I’ve just joined Steve Pavlina‘s personal development forum. The posts are a bit reminiscent of “Dear Auntie Jane” though the younger people in the group won’t remember the one-to-many days when people wrote in to a newspaper or magazine. This is truly many-to-many in 2.0 spirit and people who join are knowledgeable about personal development and willing to share their ideas.

I posted a few replies to youngsters who felt disoriented and benefited in 2.0 spirit from reflections on my own life. I moved countries last year having done so five years earlier (so fourth city in five years). I was well aware how much time I was spending networking professionally and attending to functional things.

It’s really important to lead a full life with relationships close and social, casual and professional. Everyone should be pursuing a good range of sport, cultural and social activity. It reminds me of David Whyte quoting Rainer Rilke’s poem about the fire and the night. We don’t want to concentrate on the fire.

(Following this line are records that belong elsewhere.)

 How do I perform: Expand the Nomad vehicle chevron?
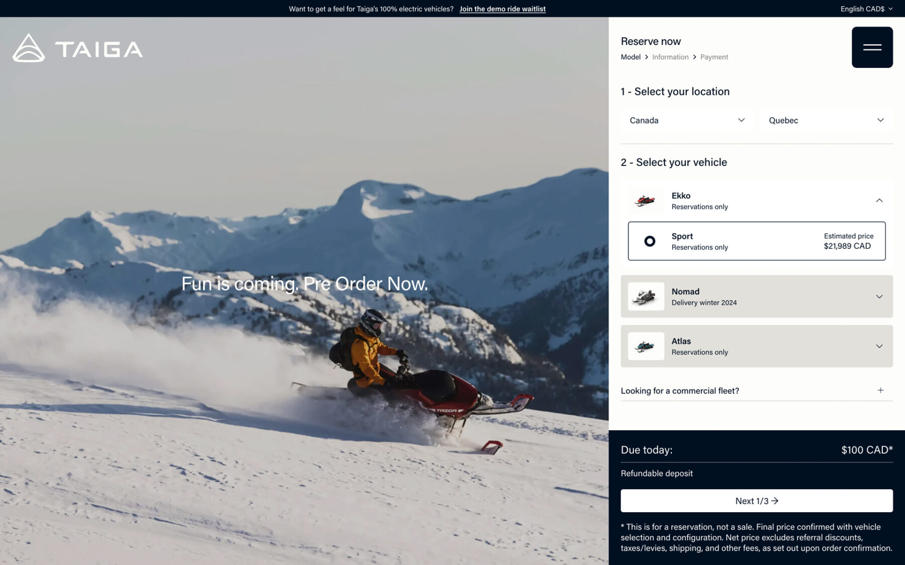point(879,297)
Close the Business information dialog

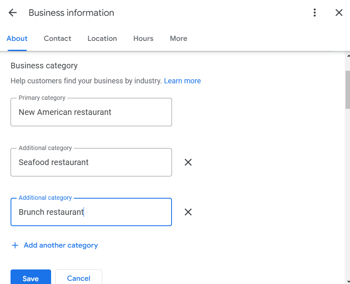tap(339, 13)
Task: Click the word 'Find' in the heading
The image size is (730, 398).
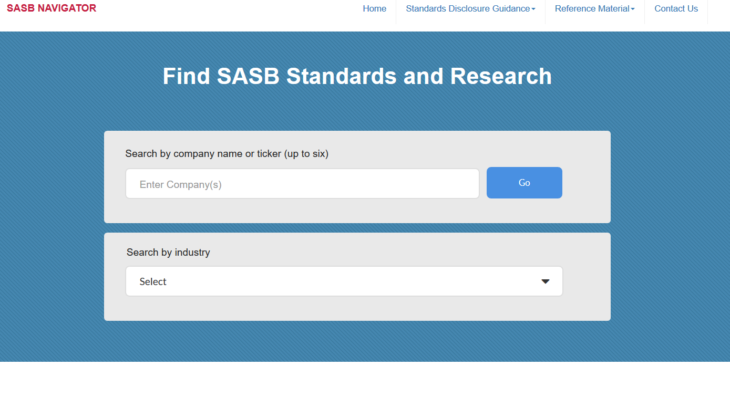Action: point(186,76)
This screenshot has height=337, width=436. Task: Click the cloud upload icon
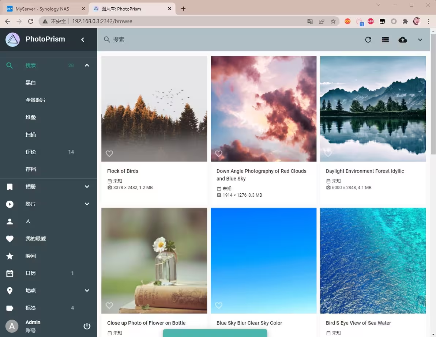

It ignores the night. We want to look at the night which holds everything including the fire.

Hard as it can be when we are under pressure of immediate things-to-do, we need to cherish our wider night of activities we hold dear. Mindtools has an database system for building goals in all areas of our lives – though you can do it on paper too. It is well worth an annual springclean to check through our appreciation of the fullness of life and let the mundane details and work take their place in the wider scheme of things.

Minutes after  I drafted this post, I discovered MindGym, a coaching site with a fresh approach.  Oddly, they think it is a good thing to be taking work home with you.  Sure, we all do – but a good thing?  Must take that up with them.  And folks, the MindGym is British! Yeah!  Must definitely get in touch with them.